Menghaney: The U.S. government and the pharmaceutical companies have criticized India’s patent office for rejecting patents of brand-name companies. But changing the Indian system would require amendments to the patent law, which would involve a public debate. They are now using indirect pressure. The U.S. Congress has launched investigations against India,1 and pharmaceutical company representatives have exerted pressure in meetings with the Indian Ministry of Commerce. In addition, the controversial “Special 301” Report, which is issued every year by the U.S. Trade Representative, heavily criticizes countries that don’t agree with its demands and puts them on a watch list. Both India and Thailand have been put on this watch list.2

The Indian government should ignore and avoid responding to the pressure as it will always exist.

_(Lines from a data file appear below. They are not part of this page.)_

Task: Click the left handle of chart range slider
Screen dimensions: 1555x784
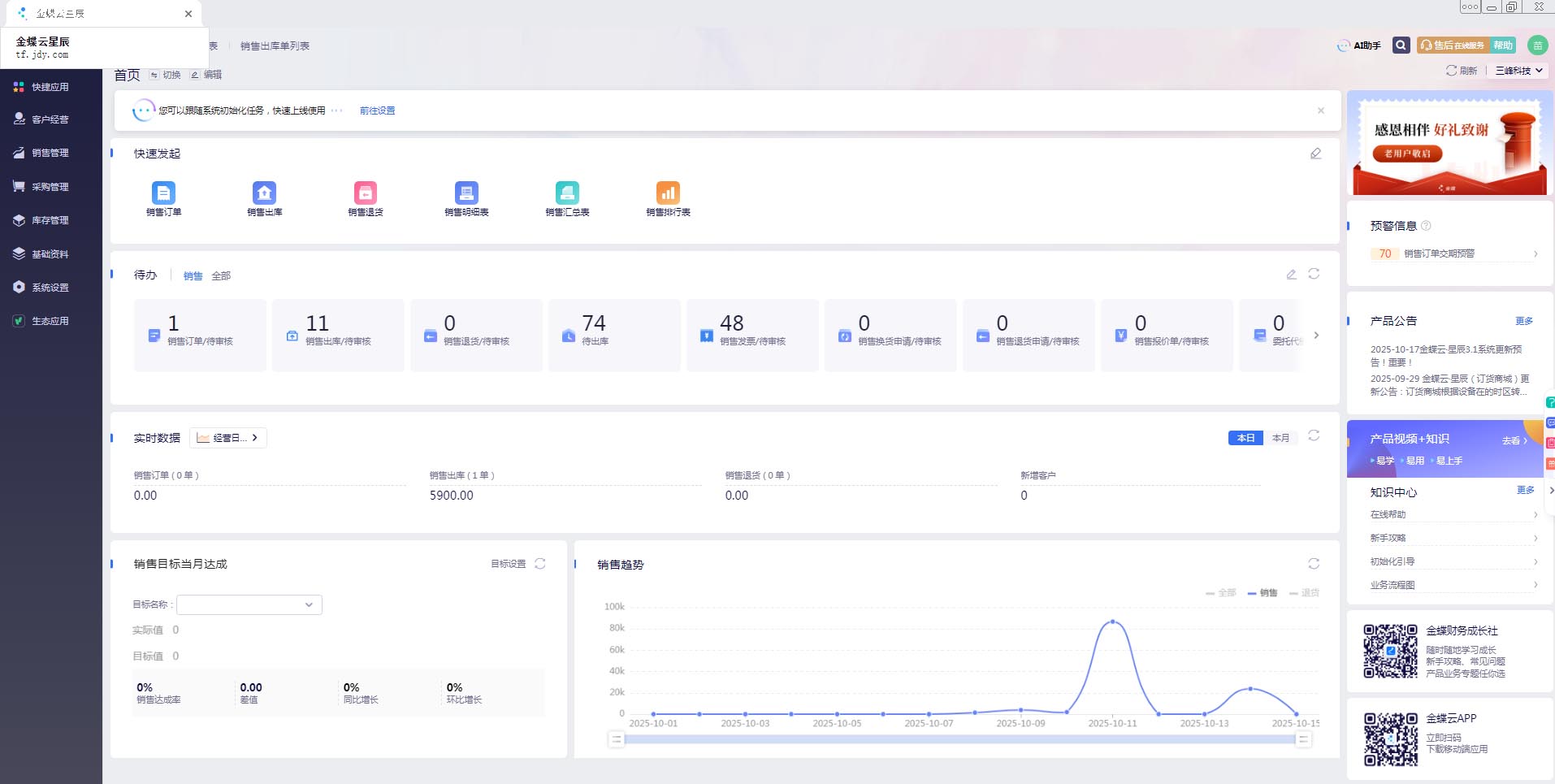Action: click(617, 739)
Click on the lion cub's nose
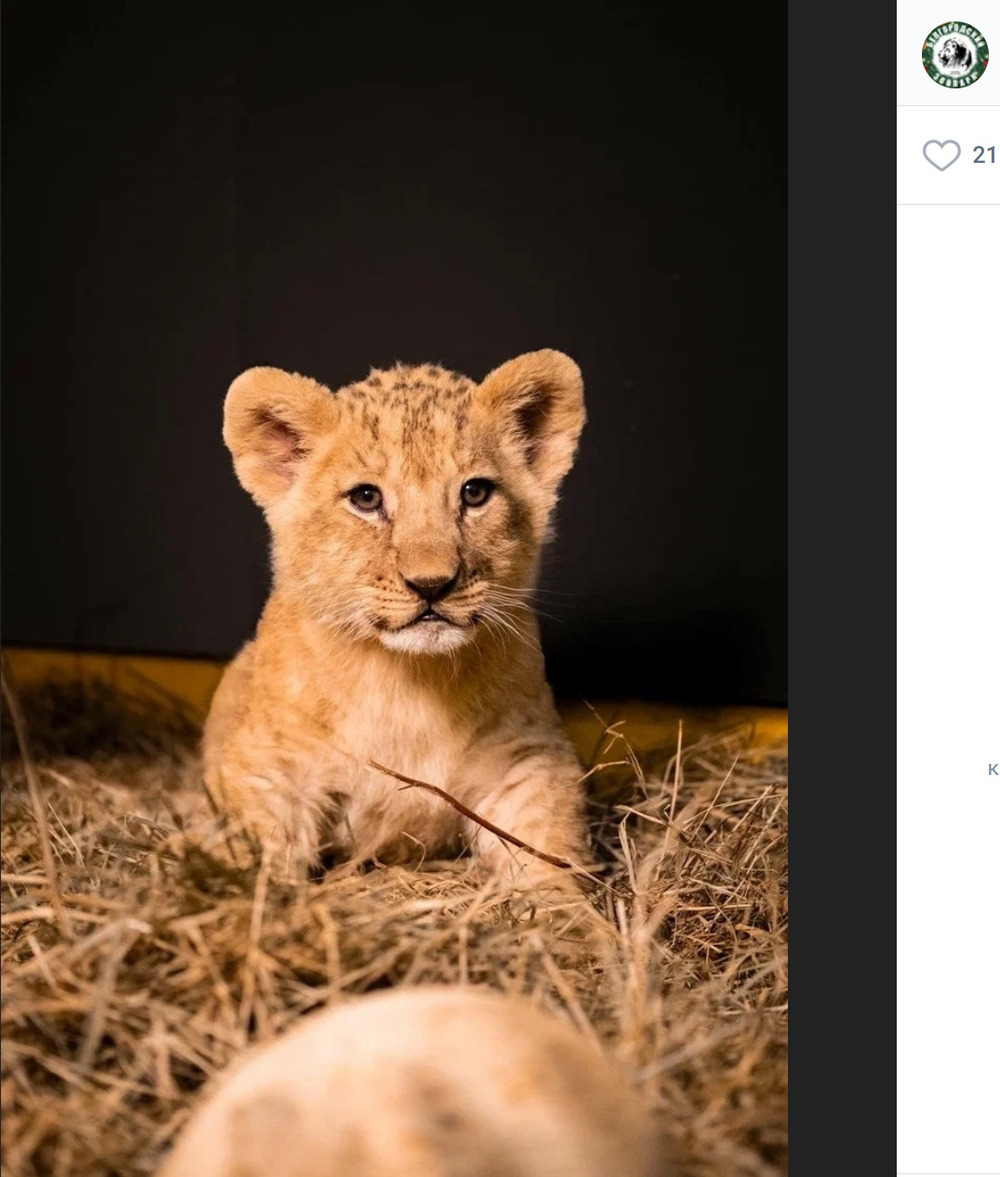The height and width of the screenshot is (1177, 1000). click(429, 585)
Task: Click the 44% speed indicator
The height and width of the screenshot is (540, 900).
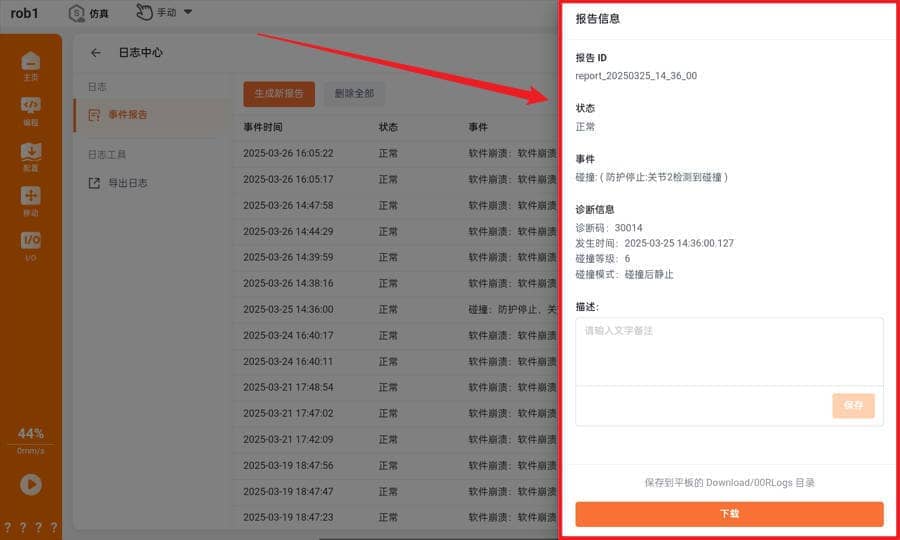Action: click(x=31, y=434)
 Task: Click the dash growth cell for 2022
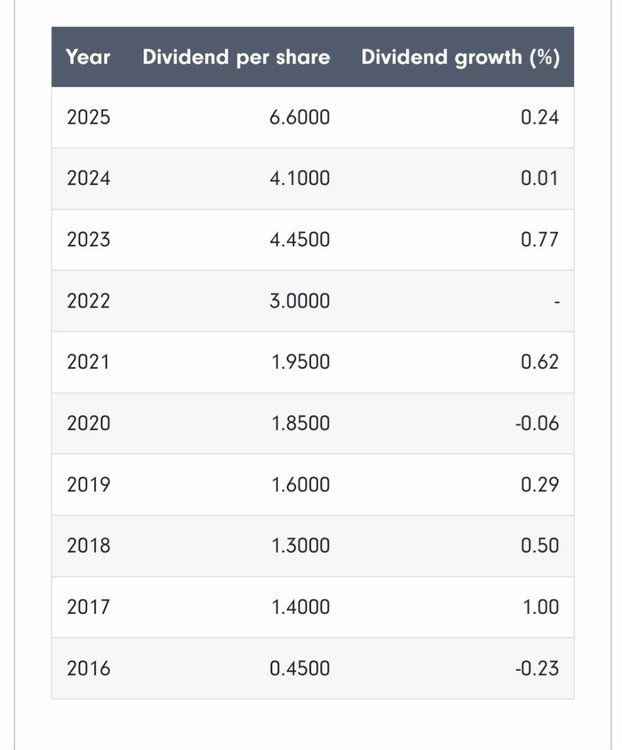556,301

Its generic industry is always going to be under attack as it competes with brand-name companies.  

TA Report: Can you tell us about your current priorities at the MSF Access Campaign in India and how the organization is addressing some of the challenges we have discussed?

Menghaney: We are working to support India in standing up to the pressure from the U.S. Trade Representative and from pharmaceutical companies in the U.S. and Europe, as well as to potential threats posed by the [Trans-Pacific Partnership] free trade agreement. We have an overarching campaign called “Hands Off Our Medicine” that describes why India is so central to the production of affordable medicines; it is a message to the U.S. and other governments that want to restrict India’s generic production. We work on a drug by drug, country by country level to fight regulatory and patent barriers to direct-acting antivirals, new TB drugs, and of course HIV medicines. We also provide technical support for a network of organizations and civil societies that are challenging patent barriers before the patent offices in India and other developing countries where we work. Some of the groups MSF Access Campaign has been working with include the Delhi Network of Positive People in New Delhi and harm reduction networks in Mumbai and the North East of India. 

TA Report: What else has MSF been doing to influence both the U.S. and Asian governments to improve treatment for patients with HIV, hepatitis C, and drug-resistant tuberculosis?

“Our message is that treatment is possible, even in very remote, marginalized communities with the most restricted resources.”

Menghaney: By setting up medical projects and models of treatment in resource-poor countries, MSF creates models for how treatment can be accomplished in resource poor countries. Our message is that treatment is possible, even in very remote, marginalized communities with the most restricted resources. We also work in partnership with civil society to convince governments of the need to treat HIV irrespective of CD4 count, to provide viral load testing, and to increase access to treatment for neglected co-infections like HCV.

It is critically important for treatment providers and people affected by HIV, hepatitis C, and drug-resistant tuberculosis to hold their governments accountable for providing treatment without discrimination. There can’t be a hierarchy of who gets treatment first or who gets it last. When healthcare is treated as a human right, then governments take action to increase access to generics.